4. En la sociedad actual, que busca aprovechar al máximo los recursos productivos, se percibe un proceso uniformador, que pone en peligro las libertades personales e incluso las culturas nacionales. ¿Cómo reaccionar? La doctrina social de la Iglesia contiene los principios de una respuesta que respeta el papel de las personas y de los grupos. Pero para promover una cultural global de esos principios morales absolutos que son los derechos de la persona, es preciso que cada cristiano empiece por sí mismo, tratando de reflejar la imagen de Cristo en todos sus pensamientos y en todos su actos. Ciertamente, este programa no es fácil. Es más bien un acto de fe arduo, porque seguir a Cristo significa emprender un camino que lleva a negarse a sí mismo para entregarse a Dios y a los hermanos.

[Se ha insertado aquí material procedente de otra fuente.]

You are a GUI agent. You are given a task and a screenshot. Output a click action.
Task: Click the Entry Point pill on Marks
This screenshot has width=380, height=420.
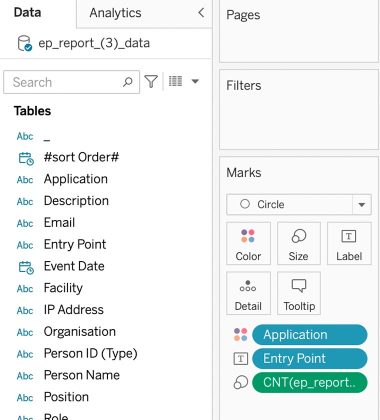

5. En el Mensaje para la reciente Jornada mundial de la juventud, que celebramos ayer, Domingo de Ramos, escribí que Cristo “es un Mesías que se sale de cualquier esquema y de cualquier clamor; no se le puede ‘comprender’ con la lógica del éxito y del poder, usada a menudo por el mundo como criterio de verificación de sus proyectos” (n. 2: L’Osservatore Romano, edición en lengua española, 23 de febrero de 2001, p. 3). Y expliqué que para seguir a un Maestro como él se requiere la valentía de un “sí” pleno a su llamada: “Si alguno quiere venir en pos de mí, niéguese a sí mismo, tome su cruz y sígame” (Lc 9, 23). Estas palabras expresan el radicalismo de una opción que no admite vacilaciones ni dar marcha atrás. Es una exigencia dura; aún hoy esas palabras resultan un escándalo y una locura (cf. 1 Co 1, 22-25). Y, sin embargo, hay que confrontarse con ellas. Queridos jóvenes, el Señor os conceda comprender cada vez más la misión a la que os llama. A la vez que os deseo una santa Pascua, permitidme que os renueve la invitación que hice en la Carta apostólica Novo millennio ineunte: “Rema mar adentro, duc in altum”. Esta invitación de Jesús a Pedro (cf. Lc 5, 4) os da la medida de la respuesta que el Señor espera de vosotros. Una respuesta total y de completo abandono en sus manos. Duc in altum!, donde el mar es más profundo, donde el misterio del amor de Dios abre ante vosotros espacios maravillosos, que toda una vida no bastaría para explorar.

Que os acompañe la Virgen, a la que pido os guíe por el camino exigente de la santidad. Con la santidad es como se cambia el mundo. Os bendigo de corazón.

Romana, n. 32, Enero-Junio 2001, p. 35-37.